Robert F. Zeddies v. Commissioner of Internal Revenue

264 F.2d 120
CourtCourt of Appeals for the Seventh Circuit
DecidedMarch 30, 1959
Docket12433
StatusPublished
Cited by21 cases

This text of 264 F.2d 120 (Robert F. Zeddies v. Commissioner of Internal Revenue) is published on Counsel Stack Legal Research, covering Court of Appeals for the Seventh Circuit primary law. Counsel Stack provides free access to over 12 million legal documents including statutes, case law, regulations, and constitutions.

Bluebook
Robert F. Zeddies v. Commissioner of Internal Revenue, 264 F.2d 120 (7th Cir. 1959).

Opinion

HASTINGS, Circuit Judge.

Petitioner, Robert F. Zeddies (taxpayer), sought, in this action, to set aside deficiencies in federal income tax and fraud penalties determined by respondent, Commissioner of Internal Revenue (Commissioner), for the tax years 1942 through 1947, as follows;

Year Deficiency Addition to Tax § 293(b) 1
1942 .........$ 1,358.65 674.33
1943 ......... 7,120.66 4,537.48
1944 ......... 13,696.59 7,798.77
1945 ......... 71,006.44 35,724.67
1946 ......... 137,212.93 68,606.47
1947 ......... 41,301.98 20,650.99
Total ......$271,697.25 $137,992.71 $409,689.96

At the hearing before the Tax Court of the United States, it was conceded by the Commissioner that the deficiencies for 1942 and 1943 were not due to fraud and *122 that such assessments were accordingly barred by the statute of limitations. As to the other years the Tax Court made specific findings based upon the evidence submitted at the trial and redetermined the deficiencies and penalties as follows:

Addition to Tax
Year Deficiency § 293(b)
1944 .........$ 10,762.41 $ 6,331.68
1945 ......... 50,983.70 25,713.30
1946 ......... 99,982.40 49,991.20
1947 ......... 32,679.83 16,339.92
Total......$194,408.34 $98,376.10 $292,784.44

The Tax Court found that at least part of the deficiency for each of the taxable years, 1944 through 1947, was due to fraud with intent to evade payment of tax. Taxpayer’s motion for reconsideration was denied and this petition for review followed. Taxpayer contends that the determination of the deficiencies and the findings of fraud are not supported by substantial evidence and are clearly erroneous and that the decision is contrary to law. Since the findings of fact resulting in the Tax Court’s determination of the deficiencies and fraud penalties are under direct attack, we shall first summarize them as follows:

Taxpayer’s Business

For many years taxpayer was a food broker and salesman in the Chicago area. Most of the time he represented a number of candy manufacturers who sold their products to retail grocery stores, paying his own expenses and receiving commissions for his services. This representation of candy manufacturers continued throughout the taxable period.

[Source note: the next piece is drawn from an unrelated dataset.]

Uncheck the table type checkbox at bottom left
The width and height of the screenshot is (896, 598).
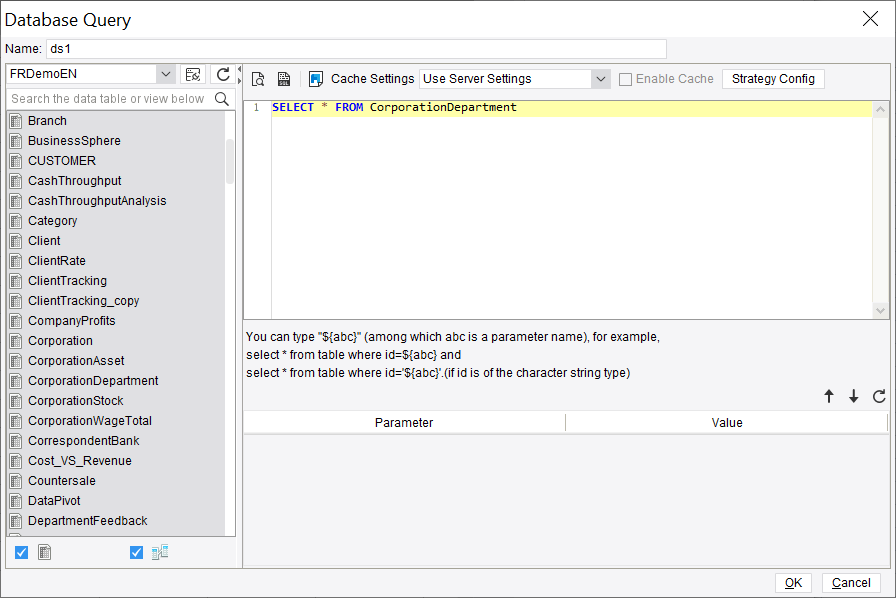21,551
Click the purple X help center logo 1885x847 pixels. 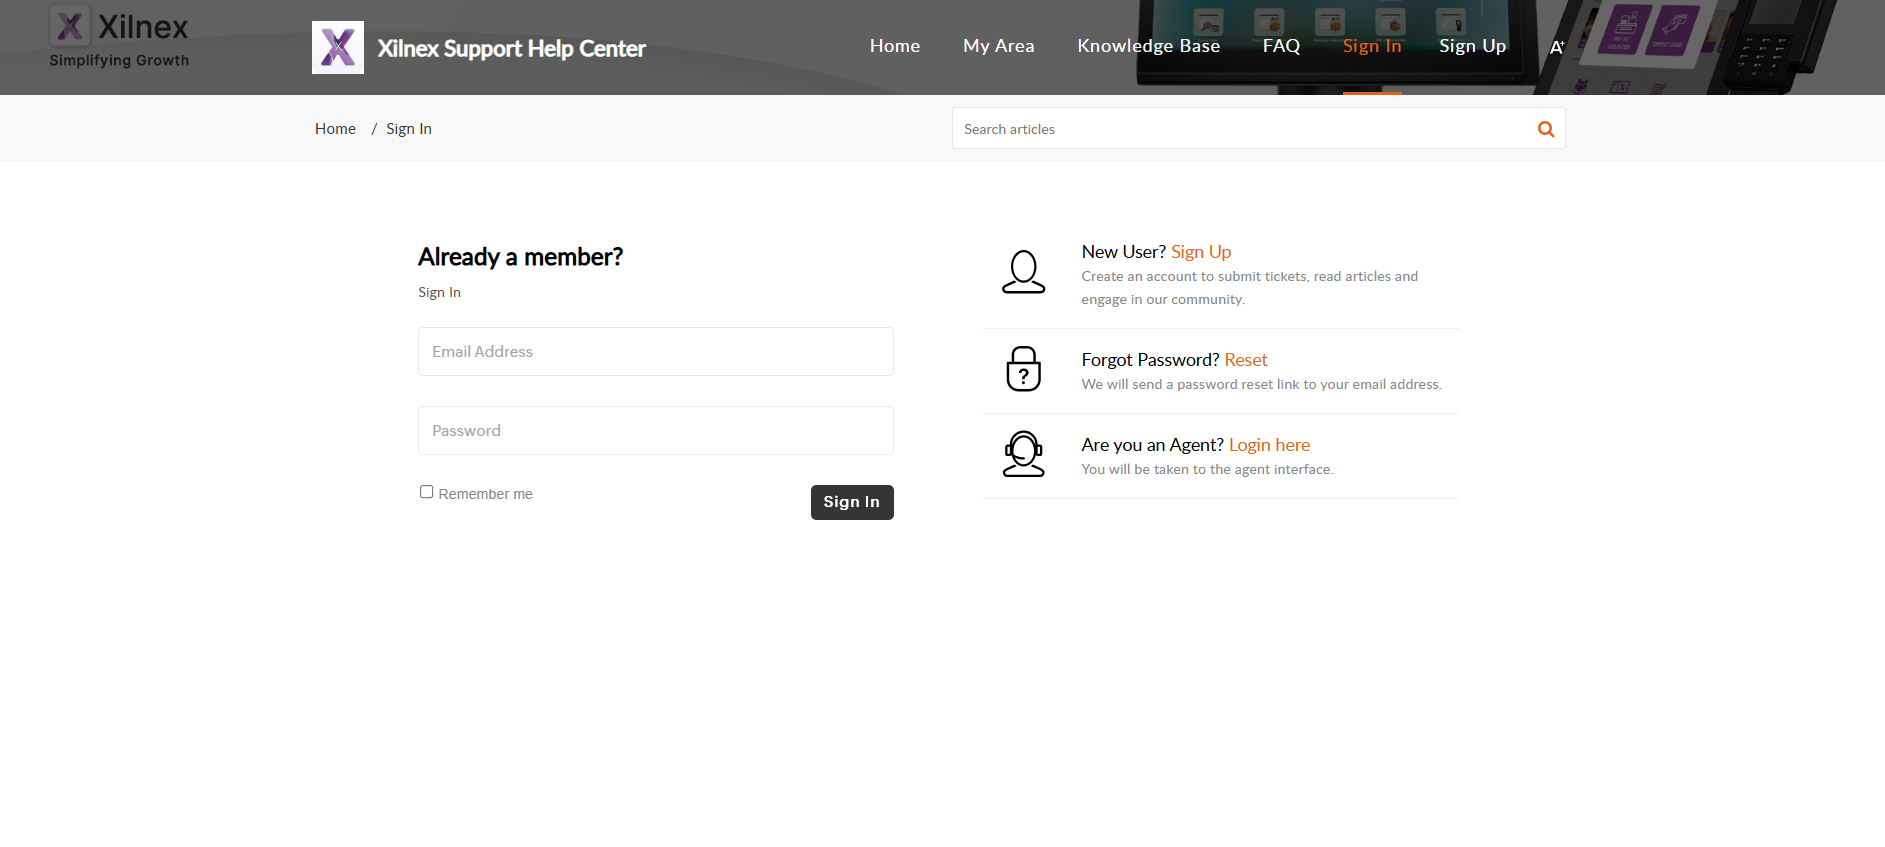pos(338,47)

During World War II, candy and the ingredients used to manufacture it, primarily sugar and corn syrup, were in short supply. The Office of Price Administration placed ceiling prices on the sale of candy, and sugar and corn syrup were rationed. The maximum ceiling on candy sold by manufacturers was based on the manufacturer’s pre-war price. Retailer’s ceiling prices were based on the cost of the candy to the retailer plus a certain percentage of mark-up over cost. Because of these restrictions, some manufacturers of candy established quotas for their customers under which they sold candy to former customers on a percentage of purchases made before the war.

By 1942, Kroger Grocery & Baking Company (Kroger), a retail grocery chain, was one of taxpayer’s customers. Kroger had formerly manufactured its own candy for sale in its stores, but the rationing of sugar sharply curtailed this activity; and it was unable to adequately supply its stores. Because it had done little business with candy manufacturers before the war, Kroger had few sources of supply. Kroger employed taxpayer to procure candy for its stores, paying him a commission of five percent on all candy he purchased for them. Kroger furnished him a desk and stenographer in its Chicago office. Otherwise, taxpayer bore his own expenses in procuring candy.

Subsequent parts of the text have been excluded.